Damaskus -
Gencatan senjata di Suweida bertahan, tetapi konflik antara para aktor jauh dari terselesaikan. Kantor Berita Suriah SANA melaporkan, sebagai tindakan pencegahan, otoritas Suriah sejak hari Minggu (20/07) mulai mengevakuasi banyak keluarga kelompok sosial-budaya Badawi (Badui atau Badouine).
Dengan demikian, ada 1.500 orang yang dievakuasi dengan bus dan kendaraan lain dari kota-kota di selatan Suriah.
Sejak konflik berdarah antara kelompok etnoreligius Druze (Drusian) dan Badui di Suweida pecah hampir sepuluh hari yang lalu, sudah sekitar 1250 orang tewas terbunuh.
SCROLL TO CONTINUE WITH CONTENT
Demikian informasi menurut Pusat Pengamatan Suriah untuk Hak Asasi Manusia (Observatorium Suriah untuk Hak Asasi Manusia, SOHR). Informasi tersebut tidak dapat diverifikasi, tetapi angka dari SOHR -lembaga yang didirikan pada awal Perang Sipil Suriah di London itu, umumnya dapat diandalkan.
SOHR merinci, ada lebih dari 600 penduduk Provinsi al-Suwaida di terenggut nyawanya. 194 orang dieksekusi oleh pasukan dari Kementerian Pertahanan dan Interior dalam Prosedur Cepat Suriah.
Selain itu, lebih dari 400 anggota pasukan pemerintah dan 23 orang Badui terbunuh.

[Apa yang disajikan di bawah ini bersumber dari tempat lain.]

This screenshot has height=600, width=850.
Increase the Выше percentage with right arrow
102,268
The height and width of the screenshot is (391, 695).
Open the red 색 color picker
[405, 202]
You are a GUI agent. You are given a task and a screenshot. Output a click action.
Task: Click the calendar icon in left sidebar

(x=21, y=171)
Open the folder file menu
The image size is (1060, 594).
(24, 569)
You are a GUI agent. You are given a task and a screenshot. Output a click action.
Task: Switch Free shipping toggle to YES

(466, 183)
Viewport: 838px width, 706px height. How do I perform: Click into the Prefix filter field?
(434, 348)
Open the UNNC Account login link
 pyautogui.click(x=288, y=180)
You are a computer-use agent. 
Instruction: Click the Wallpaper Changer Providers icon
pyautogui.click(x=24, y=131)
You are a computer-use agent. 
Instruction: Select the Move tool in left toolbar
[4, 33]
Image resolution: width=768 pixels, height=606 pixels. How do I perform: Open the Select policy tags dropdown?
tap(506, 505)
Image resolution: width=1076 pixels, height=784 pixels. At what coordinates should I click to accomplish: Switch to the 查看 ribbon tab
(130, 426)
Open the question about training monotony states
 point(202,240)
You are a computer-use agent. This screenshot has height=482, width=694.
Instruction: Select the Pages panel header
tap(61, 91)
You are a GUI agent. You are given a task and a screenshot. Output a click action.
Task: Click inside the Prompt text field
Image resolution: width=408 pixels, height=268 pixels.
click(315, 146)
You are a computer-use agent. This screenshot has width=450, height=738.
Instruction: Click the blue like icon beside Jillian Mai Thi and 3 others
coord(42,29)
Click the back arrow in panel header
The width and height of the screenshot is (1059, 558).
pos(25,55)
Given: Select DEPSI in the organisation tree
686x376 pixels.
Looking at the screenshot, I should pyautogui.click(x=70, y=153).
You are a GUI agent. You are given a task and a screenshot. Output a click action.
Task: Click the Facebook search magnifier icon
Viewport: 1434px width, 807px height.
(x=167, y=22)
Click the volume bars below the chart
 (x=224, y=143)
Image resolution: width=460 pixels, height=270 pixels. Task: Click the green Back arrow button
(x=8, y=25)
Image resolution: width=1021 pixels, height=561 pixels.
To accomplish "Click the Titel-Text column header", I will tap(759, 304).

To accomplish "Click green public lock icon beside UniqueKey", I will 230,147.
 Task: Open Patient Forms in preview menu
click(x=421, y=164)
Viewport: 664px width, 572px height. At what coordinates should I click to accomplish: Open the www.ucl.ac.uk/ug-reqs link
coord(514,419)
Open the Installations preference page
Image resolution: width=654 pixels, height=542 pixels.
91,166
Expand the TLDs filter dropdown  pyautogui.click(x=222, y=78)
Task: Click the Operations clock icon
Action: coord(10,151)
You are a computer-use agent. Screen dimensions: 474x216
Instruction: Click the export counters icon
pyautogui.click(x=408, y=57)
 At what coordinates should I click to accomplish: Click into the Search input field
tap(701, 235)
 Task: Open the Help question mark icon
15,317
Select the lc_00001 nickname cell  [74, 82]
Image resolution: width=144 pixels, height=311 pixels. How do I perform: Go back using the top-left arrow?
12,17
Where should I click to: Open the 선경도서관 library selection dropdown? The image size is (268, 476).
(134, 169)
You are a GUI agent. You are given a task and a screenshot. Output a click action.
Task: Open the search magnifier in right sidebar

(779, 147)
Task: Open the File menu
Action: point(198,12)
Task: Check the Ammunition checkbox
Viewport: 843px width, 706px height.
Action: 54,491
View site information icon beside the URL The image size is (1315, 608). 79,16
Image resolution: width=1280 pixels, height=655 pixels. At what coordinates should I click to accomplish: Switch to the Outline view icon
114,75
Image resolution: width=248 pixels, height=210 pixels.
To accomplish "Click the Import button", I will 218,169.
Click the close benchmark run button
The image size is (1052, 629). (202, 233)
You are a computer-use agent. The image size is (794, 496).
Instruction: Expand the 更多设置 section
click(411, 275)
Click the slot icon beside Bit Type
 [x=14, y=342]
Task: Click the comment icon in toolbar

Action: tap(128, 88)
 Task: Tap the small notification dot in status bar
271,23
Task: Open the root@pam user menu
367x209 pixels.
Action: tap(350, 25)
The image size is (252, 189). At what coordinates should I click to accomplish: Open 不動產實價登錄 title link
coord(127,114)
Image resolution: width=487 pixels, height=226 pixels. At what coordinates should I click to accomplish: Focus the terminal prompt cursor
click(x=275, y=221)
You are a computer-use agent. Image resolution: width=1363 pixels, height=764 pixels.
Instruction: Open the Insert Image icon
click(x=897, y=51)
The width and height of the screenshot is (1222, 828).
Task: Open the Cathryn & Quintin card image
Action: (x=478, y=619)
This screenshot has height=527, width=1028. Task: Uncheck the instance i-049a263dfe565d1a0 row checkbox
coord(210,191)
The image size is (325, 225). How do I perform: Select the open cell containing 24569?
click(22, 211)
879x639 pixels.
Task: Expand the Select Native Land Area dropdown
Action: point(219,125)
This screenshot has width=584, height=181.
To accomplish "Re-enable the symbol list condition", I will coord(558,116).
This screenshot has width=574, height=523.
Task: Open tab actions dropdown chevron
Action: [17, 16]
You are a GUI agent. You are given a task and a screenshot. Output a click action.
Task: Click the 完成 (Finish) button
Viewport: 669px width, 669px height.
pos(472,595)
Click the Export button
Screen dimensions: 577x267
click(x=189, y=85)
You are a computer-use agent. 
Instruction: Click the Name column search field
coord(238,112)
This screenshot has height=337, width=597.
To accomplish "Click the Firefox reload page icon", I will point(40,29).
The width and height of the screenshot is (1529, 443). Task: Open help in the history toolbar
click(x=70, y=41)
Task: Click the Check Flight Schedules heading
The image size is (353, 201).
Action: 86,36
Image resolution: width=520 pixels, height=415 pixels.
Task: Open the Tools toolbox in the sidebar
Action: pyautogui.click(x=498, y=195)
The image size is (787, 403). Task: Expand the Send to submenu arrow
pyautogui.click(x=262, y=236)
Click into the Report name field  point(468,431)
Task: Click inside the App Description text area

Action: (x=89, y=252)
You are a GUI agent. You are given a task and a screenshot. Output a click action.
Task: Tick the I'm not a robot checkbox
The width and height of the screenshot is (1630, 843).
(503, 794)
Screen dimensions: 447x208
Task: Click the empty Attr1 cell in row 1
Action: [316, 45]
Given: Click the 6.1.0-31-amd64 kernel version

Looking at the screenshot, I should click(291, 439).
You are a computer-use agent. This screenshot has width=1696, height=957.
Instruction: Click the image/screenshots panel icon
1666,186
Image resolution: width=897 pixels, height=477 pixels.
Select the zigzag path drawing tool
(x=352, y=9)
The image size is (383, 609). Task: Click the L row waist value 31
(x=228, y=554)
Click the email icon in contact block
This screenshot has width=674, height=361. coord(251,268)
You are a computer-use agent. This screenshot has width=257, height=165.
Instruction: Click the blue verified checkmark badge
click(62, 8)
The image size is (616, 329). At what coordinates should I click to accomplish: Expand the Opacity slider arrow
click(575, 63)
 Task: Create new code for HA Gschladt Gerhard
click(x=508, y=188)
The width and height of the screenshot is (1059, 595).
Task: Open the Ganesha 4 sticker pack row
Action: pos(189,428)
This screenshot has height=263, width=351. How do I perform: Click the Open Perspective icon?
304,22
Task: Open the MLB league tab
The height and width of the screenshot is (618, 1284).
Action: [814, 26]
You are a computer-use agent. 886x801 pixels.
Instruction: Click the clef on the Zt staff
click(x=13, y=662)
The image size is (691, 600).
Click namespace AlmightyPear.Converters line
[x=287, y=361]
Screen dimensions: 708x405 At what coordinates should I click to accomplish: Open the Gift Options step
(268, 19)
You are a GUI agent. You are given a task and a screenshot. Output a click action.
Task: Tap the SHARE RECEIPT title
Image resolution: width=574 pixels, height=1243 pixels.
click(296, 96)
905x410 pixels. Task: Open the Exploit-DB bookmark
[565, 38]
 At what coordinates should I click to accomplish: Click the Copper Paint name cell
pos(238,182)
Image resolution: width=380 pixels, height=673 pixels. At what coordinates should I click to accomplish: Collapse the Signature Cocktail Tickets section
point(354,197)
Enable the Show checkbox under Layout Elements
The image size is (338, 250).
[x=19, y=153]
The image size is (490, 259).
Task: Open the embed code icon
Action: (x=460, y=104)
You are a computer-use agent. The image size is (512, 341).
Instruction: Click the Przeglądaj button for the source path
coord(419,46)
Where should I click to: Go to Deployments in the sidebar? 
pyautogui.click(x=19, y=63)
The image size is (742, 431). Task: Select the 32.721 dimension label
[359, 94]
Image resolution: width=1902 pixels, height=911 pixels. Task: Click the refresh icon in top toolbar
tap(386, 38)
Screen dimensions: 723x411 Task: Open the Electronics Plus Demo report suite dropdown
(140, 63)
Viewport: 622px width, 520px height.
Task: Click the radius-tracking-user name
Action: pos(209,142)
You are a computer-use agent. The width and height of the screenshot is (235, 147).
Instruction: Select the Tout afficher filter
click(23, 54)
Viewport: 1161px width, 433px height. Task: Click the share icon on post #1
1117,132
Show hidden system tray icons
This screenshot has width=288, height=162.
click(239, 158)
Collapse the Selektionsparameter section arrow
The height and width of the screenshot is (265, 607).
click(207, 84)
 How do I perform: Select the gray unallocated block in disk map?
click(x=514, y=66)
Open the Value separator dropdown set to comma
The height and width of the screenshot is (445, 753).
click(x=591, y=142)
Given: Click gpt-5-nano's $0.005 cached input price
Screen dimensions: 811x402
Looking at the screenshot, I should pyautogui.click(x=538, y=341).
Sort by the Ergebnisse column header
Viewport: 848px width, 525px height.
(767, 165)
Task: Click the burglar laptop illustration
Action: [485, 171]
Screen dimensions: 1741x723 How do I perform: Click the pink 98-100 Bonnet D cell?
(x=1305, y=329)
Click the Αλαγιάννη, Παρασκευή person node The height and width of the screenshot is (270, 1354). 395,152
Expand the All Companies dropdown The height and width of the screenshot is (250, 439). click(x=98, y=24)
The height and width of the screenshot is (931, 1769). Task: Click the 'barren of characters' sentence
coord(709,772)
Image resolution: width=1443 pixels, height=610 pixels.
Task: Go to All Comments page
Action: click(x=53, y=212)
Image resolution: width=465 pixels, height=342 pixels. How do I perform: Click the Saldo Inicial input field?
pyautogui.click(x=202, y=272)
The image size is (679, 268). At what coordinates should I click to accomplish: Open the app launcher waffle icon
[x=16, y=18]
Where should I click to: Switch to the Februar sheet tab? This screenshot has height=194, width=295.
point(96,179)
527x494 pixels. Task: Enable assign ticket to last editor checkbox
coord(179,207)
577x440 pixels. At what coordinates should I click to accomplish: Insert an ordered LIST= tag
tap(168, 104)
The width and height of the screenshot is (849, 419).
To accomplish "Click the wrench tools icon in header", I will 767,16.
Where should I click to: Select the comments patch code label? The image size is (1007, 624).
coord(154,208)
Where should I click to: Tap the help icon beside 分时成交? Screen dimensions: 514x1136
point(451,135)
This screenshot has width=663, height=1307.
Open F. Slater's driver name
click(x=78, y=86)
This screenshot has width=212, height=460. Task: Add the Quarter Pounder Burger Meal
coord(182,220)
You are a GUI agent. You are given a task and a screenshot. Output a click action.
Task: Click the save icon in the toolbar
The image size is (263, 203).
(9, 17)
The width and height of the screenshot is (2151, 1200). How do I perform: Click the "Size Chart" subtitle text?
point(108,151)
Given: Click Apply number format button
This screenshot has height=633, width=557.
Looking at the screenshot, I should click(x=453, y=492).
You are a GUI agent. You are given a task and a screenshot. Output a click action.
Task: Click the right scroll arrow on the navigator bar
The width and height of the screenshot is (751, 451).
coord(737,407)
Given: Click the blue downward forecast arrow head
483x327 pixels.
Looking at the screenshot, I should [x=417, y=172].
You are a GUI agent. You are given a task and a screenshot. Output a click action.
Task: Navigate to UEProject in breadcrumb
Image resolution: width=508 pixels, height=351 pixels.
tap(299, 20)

Tiga warga sipil Badui dikatakan telah dieksekusi oleh pejuang Drusian, lanjut SOHR.
Kekerasan fatal menghimpit pemimpin politik sementara negara itu, Ahmed al-Sharaa. Tugasnya yang paling mendesak: Mengakhiri kekerasan secara permanen di Suweida - dan juga negara secara keseluruhan.
Alawi dan Assad
Rekonsiliasi kelompok populasi yang berbeda juga menjadi pekerjaan rumah penguasa di Damaskus. Hal ini menjadi semakin penting karena pada bulan Maret lalu telah terjadi bentrokan kekerasan antara kelompok Alawi dan jihadis, di mana diduga juga melibatkan anggota pasukan pemerintah. Dalam kejadian tersebut, lebih dari 1.300 orang tewas.
Keluarga bekas pemimpin Suriah Bashar al-Assadjuga berasal dari jajaran komunitas Alawi. Banyak warga Alawi yang dianggap sebagai pendukung rezim yang tumbang tersebut. Laporan investigasi yang diumumkan oleh pemerintah tentang insiden Maret lalu, masih dapat ditemukan hari ini.
Al-Sharaa menghadapi tantangan besar, kata pakar Timur Tengah dan penasihat politik Carsten Wieland dalam wawancara dengan DW. Peristiwa-peristiwa beberapa minggu dan bulan terakhir telah melemahkan klaimnya sebagai presiden untuk semua warga Suriah tanpa terkecuali, serta usahanya untuk menciptakan Suriah yang bersatu dan mencakup semua kelompok masyarakat.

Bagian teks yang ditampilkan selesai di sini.